• TASK PROMPT: Could you copy word for word only the lines between the one containing "Task: Fold closing" and the end of the listing below, both included, and leave out the pictures?

• INPUT:
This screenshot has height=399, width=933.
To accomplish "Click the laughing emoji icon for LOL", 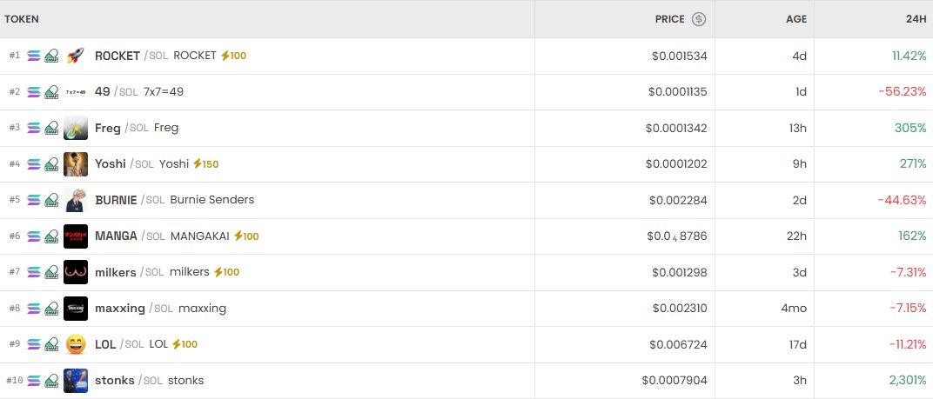I will 76,344.
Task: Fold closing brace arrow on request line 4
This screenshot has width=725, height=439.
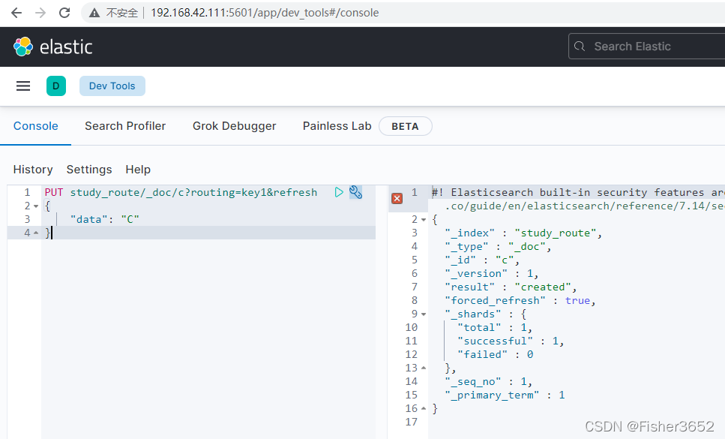Action: click(36, 233)
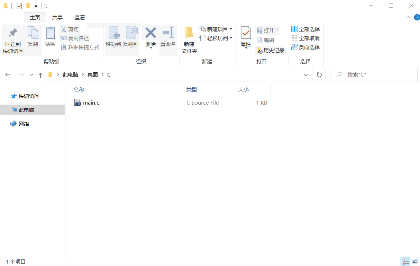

• REPLY TO THE TASK:
Task: Fold closing brace arrow on request line 4
This screenshot has width=725, height=439.
Action: click(36, 233)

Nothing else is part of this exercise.